The task: Please write out exactly the line containing "1333x601 pixels." below and every line after it, through the last one, but leave out any pictures.

-- Exercise materials follows --

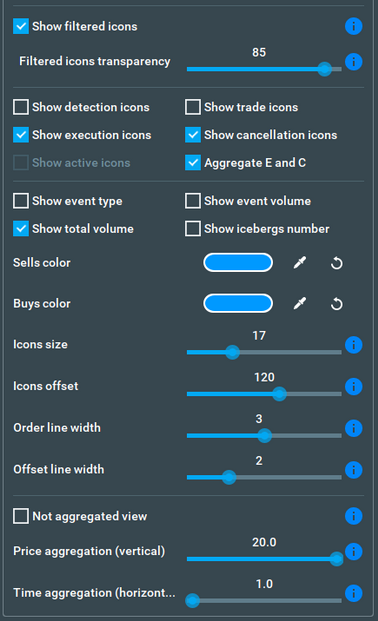378x621 pixels.
Task: Tick the Show event volume checkbox
Action: coord(193,201)
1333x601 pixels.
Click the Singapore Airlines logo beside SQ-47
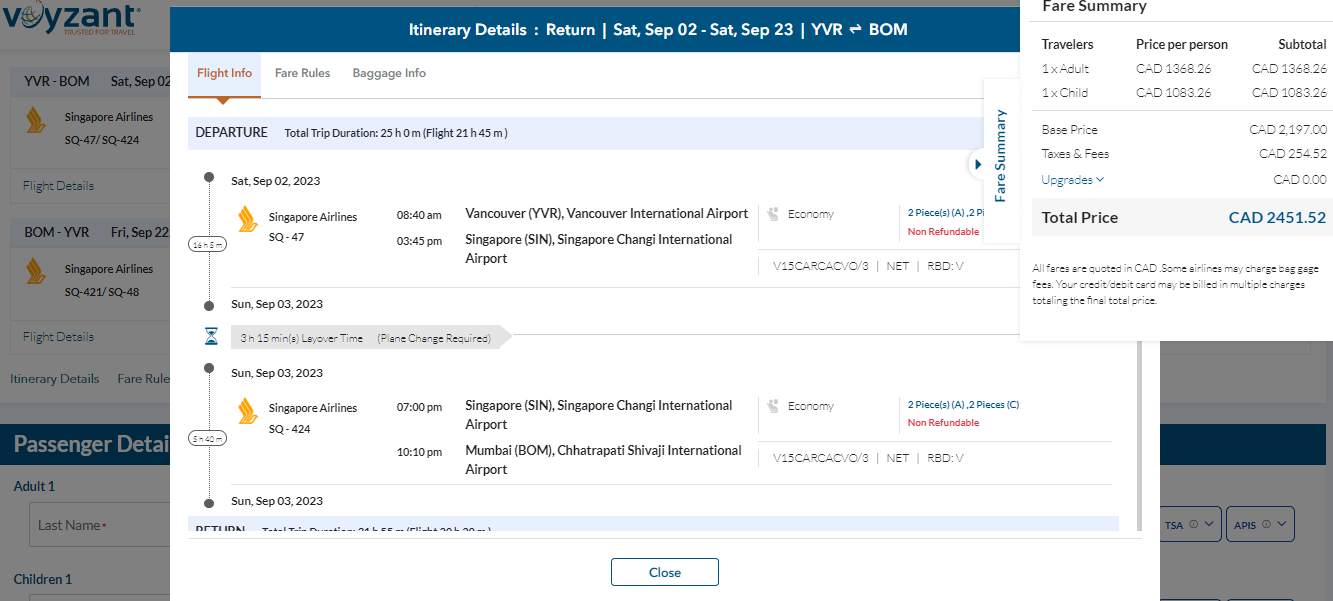[x=248, y=219]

-- Exercise materials concluded --

Worked solution:
1333x601 pixels.
Click the Singapore Airlines logo beside SQ-47
[x=248, y=219]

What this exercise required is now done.